That's actually not true, but either way I really didn't mean that to be taken literally. Sorry to confuse you.
They're not looking to make a profit, but to keep up w/ the costs.
That's a political decision that they may eventually regret. Besides they've spent a lot of money purchasing new equipment over the last 10 years. We have the newest bus fleet in the country. We won't continue to buy the same amount of new equipment indefinitely. Except of course the 60 foot NABIs that the MTA seems to be in love with.
Is it fair the MTA had to increase the bus/rail riders pay in the last 3 union negotations w/o allowed to raise fares? Is it fair the MTA was not allowed to increase fares while the minimum wage increased two fold since 1996? Be reasonable buddy.
We should have had fare increases before now and would have if it weren't for the consent decree.
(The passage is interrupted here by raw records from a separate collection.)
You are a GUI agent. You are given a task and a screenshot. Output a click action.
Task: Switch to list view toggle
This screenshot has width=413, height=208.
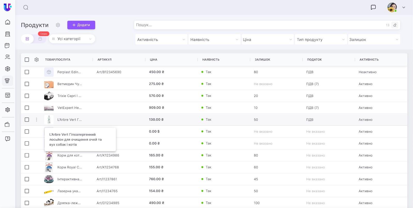(x=27, y=39)
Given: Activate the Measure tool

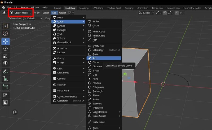Looking at the screenshot, I should click(6, 79).
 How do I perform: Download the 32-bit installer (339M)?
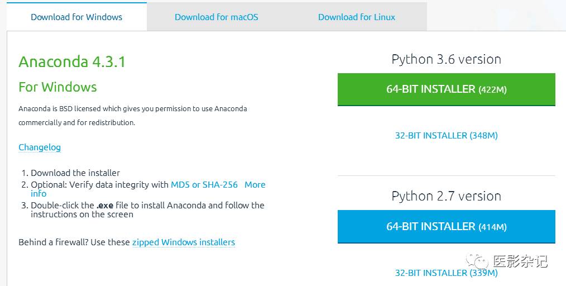(446, 273)
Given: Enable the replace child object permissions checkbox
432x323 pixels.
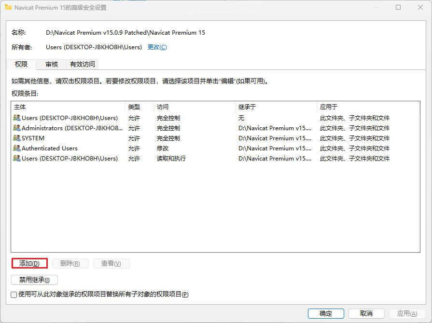Looking at the screenshot, I should tap(13, 295).
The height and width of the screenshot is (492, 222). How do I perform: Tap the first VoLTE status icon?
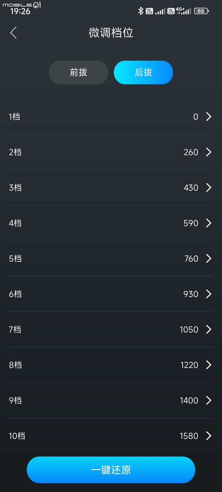pos(149,11)
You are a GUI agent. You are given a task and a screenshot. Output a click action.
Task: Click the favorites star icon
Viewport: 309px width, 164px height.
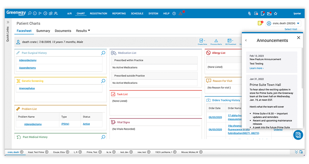276,13
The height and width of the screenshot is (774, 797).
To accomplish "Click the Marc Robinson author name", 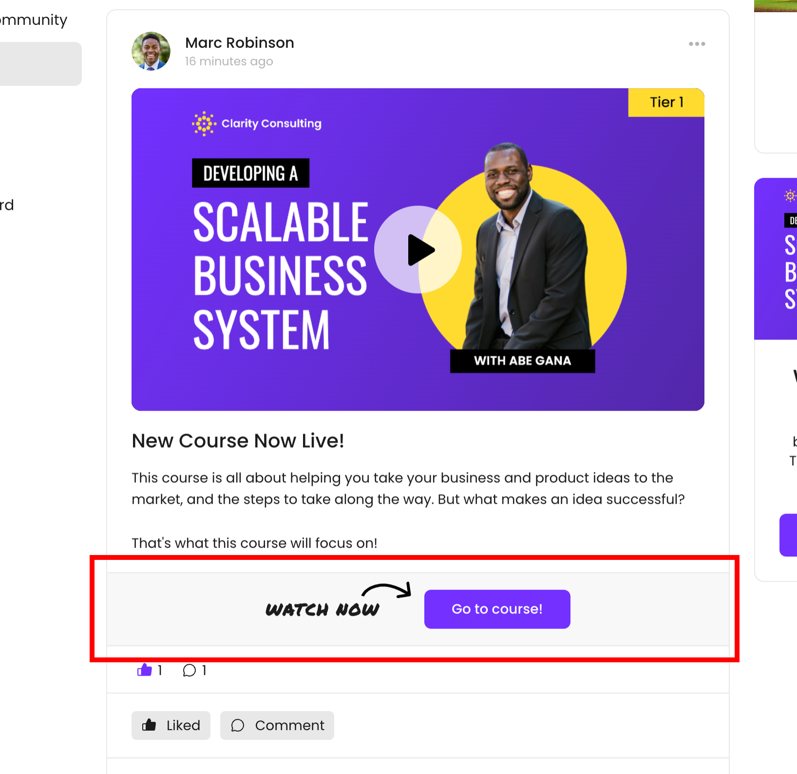I will coord(240,43).
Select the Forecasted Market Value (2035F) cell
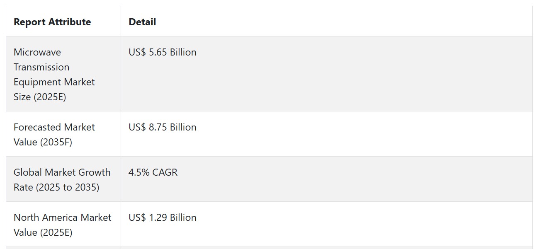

I did not support the consent decree and I do support a fare increase. I just think that 130% is obscene. Somehwere around 50% would be tolerable. I don't feel that I am being unreasonable. Just because I don't support the 130% increase does not automatically make me unreasonable.
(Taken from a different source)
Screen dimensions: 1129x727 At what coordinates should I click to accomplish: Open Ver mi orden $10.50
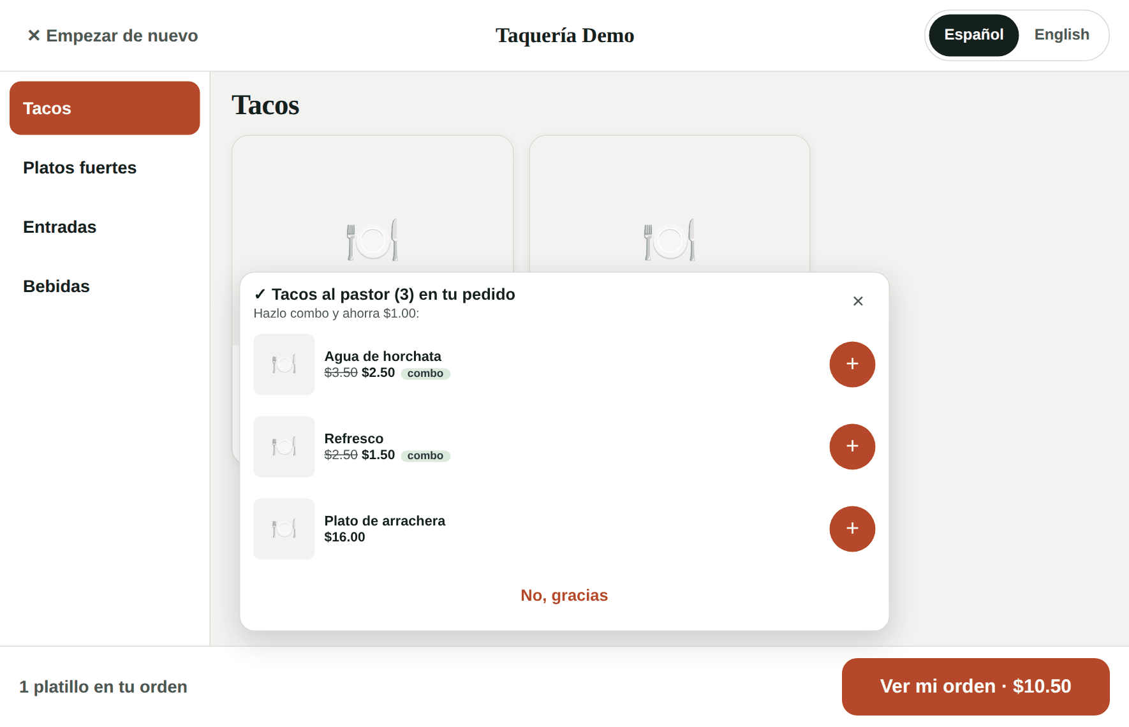975,686
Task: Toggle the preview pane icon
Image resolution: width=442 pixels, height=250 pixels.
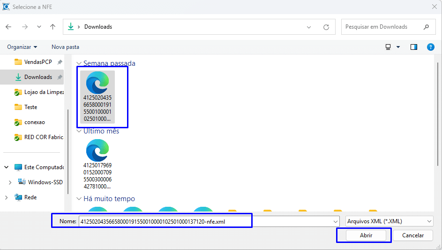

I'd rather maintain the service we have, than lose it. BTW, ridership will go down, that's a no-brainer. MTA has acknowledged it. Do they expect ridership to increase w/ higher fares? Now, that's unreasonable. That's not what the MTA is looking for, they want to control costs w/o cutting service.
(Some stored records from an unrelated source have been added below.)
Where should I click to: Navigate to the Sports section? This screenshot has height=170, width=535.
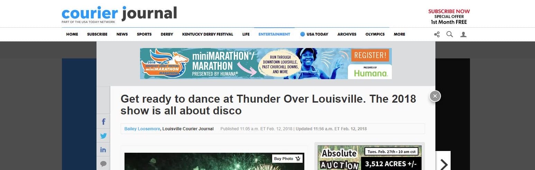tap(144, 34)
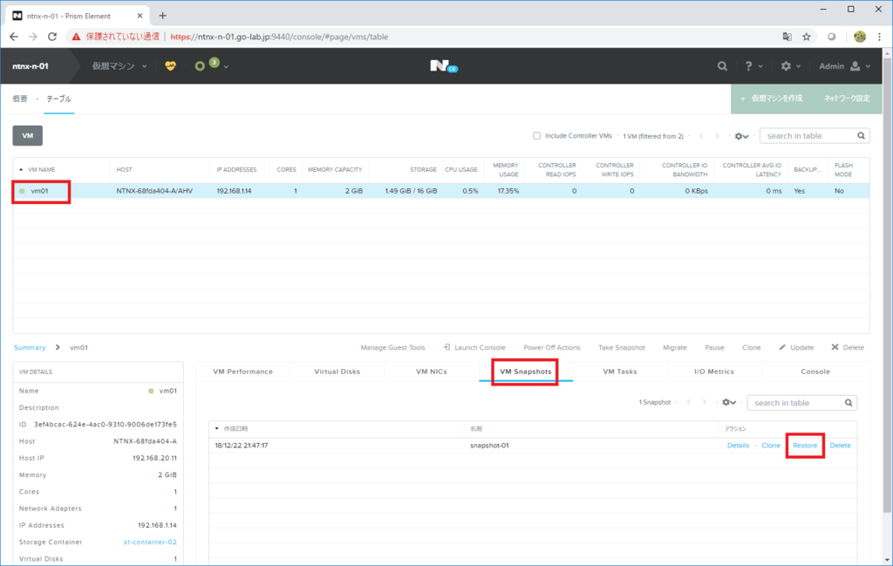Click the table settings gear near pagination
Screen dimensions: 893x566
point(740,136)

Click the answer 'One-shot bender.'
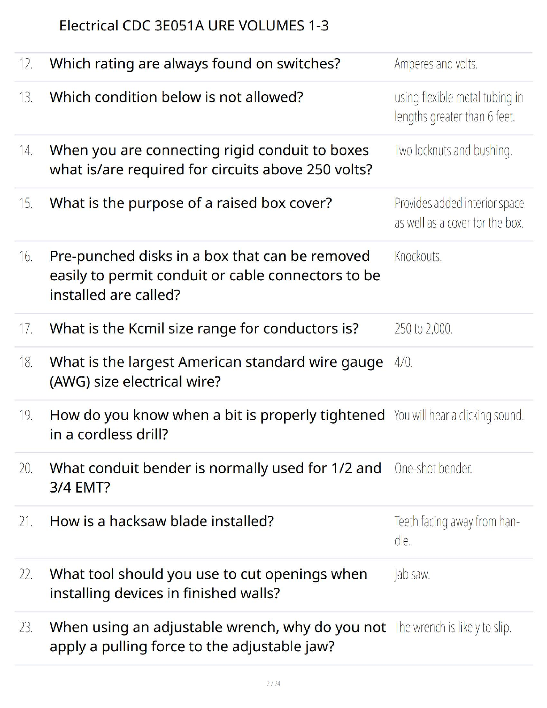(433, 468)
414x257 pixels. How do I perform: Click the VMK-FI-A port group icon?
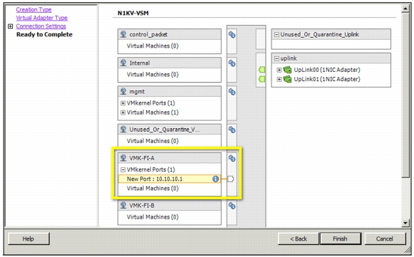(x=123, y=158)
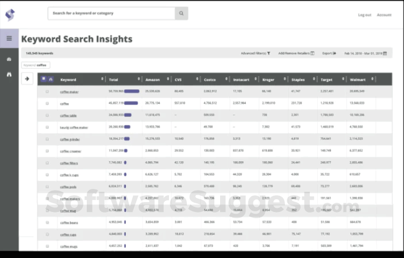The width and height of the screenshot is (404, 258).
Task: Click the binoculars icon in sidebar
Action: [x=9, y=74]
Yes ridership will drop when there is a fare increase. But our ridership as indicated by the MTA's own reports is extremely low income and we're talking about a very large increase. If they raise fares by 130% the bottom will drop out of our ridership. Other agencies have rasied fares by 25% and have lost 10% of their riders and then they build it back up. We're not talking about that. Our fares are going to increase by 130%. We will easily lose 25% of our ridership. Possibly more than that. Possibly much more than that.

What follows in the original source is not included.